= Dataset entries =
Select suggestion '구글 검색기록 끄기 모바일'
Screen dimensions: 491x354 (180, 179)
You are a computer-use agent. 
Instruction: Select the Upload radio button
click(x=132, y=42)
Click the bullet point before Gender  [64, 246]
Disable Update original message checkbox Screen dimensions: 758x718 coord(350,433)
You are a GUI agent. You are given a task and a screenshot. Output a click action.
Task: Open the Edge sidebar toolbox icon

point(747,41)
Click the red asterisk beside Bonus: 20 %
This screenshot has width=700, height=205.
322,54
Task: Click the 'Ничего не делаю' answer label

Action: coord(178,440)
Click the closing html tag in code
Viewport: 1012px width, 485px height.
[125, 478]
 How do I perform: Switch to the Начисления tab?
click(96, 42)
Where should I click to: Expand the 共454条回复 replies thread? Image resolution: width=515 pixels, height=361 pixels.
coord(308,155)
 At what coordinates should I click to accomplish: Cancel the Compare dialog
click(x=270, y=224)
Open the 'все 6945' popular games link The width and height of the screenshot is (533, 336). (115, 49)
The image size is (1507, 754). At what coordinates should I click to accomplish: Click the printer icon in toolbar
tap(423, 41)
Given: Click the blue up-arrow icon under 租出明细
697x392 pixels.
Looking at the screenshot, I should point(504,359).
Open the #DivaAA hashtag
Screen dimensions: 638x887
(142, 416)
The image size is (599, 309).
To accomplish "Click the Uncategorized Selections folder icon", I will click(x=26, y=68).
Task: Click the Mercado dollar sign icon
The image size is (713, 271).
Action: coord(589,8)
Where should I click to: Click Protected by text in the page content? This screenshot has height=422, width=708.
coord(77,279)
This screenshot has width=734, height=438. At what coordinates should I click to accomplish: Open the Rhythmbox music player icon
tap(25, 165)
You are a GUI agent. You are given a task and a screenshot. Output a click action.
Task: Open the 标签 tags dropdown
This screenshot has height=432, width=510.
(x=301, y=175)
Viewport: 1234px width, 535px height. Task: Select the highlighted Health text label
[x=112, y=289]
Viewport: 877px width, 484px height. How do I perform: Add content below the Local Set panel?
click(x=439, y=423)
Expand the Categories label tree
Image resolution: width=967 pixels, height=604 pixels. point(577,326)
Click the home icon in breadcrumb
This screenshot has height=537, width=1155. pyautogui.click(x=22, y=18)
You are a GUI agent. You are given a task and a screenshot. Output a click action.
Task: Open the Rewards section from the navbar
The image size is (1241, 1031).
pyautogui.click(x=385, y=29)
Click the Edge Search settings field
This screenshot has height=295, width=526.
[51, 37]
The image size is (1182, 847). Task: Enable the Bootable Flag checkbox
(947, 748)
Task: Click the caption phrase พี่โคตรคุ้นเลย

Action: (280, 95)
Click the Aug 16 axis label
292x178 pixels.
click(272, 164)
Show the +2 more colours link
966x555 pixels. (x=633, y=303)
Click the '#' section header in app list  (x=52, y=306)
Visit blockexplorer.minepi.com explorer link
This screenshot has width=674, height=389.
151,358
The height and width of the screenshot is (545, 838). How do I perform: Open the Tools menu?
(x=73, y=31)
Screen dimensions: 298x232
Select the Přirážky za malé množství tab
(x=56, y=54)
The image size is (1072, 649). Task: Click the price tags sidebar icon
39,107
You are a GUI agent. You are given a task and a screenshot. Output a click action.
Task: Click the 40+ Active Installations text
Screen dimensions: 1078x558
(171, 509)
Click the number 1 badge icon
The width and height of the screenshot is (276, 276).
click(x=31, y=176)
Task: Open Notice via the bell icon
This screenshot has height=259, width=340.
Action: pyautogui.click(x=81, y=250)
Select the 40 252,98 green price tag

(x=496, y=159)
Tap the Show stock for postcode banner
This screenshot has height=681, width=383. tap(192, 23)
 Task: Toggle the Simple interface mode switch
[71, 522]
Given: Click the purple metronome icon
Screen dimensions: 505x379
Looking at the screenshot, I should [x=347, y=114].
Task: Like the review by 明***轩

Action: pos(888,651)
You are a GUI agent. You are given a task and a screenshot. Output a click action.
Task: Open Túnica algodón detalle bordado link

= WORK INSTRUCTIONS =
Print exactly the lines from the one containing "The image size is (1241, 1031)." through the last line of the records above, both included.

= TASK RESULT =
The image size is (1241, 1031).
pyautogui.click(x=385, y=29)
Click the Edge Search settings field
This screenshot has height=295, width=526.
[51, 37]
The image size is (1182, 847). Task: Enable the Bootable Flag checkbox
(947, 748)
Task: Click the caption phrase พี่โคตรคุ้นเลย

Action: (280, 95)
Click the Aug 16 axis label
292x178 pixels.
click(272, 164)
Show the +2 more colours link
966x555 pixels. (x=633, y=303)
Click the '#' section header in app list  (x=52, y=306)
Visit blockexplorer.minepi.com explorer link
This screenshot has width=674, height=389.
151,358
The height and width of the screenshot is (545, 838). How do I perform: Open the Tools menu?
(x=73, y=31)
Screen dimensions: 298x232
Select the Přirážky za malé množství tab
(x=56, y=54)
The image size is (1072, 649). Task: Click the price tags sidebar icon
39,107
You are a GUI agent. You are given a task and a screenshot. Output a click action.
Task: Click the 40+ Active Installations text
Screen dimensions: 1078x558
(171, 509)
Click the number 1 badge icon
The width and height of the screenshot is (276, 276).
click(x=31, y=176)
Task: Open Notice via the bell icon
This screenshot has height=259, width=340.
Action: pyautogui.click(x=81, y=250)
Select the 40 252,98 green price tag

(x=496, y=159)
Tap the Show stock for postcode banner
This screenshot has height=681, width=383. tap(192, 23)
 Task: Toggle the Simple interface mode switch
[71, 522]
Given: Click the purple metronome icon
Screen dimensions: 505x379
Looking at the screenshot, I should [x=347, y=114].
Task: Like the review by 明***轩

Action: pos(888,651)
You are a GUI agent. You are given a task and a screenshot. Output a click action.
Task: Open Túnica algodón detalle bordado link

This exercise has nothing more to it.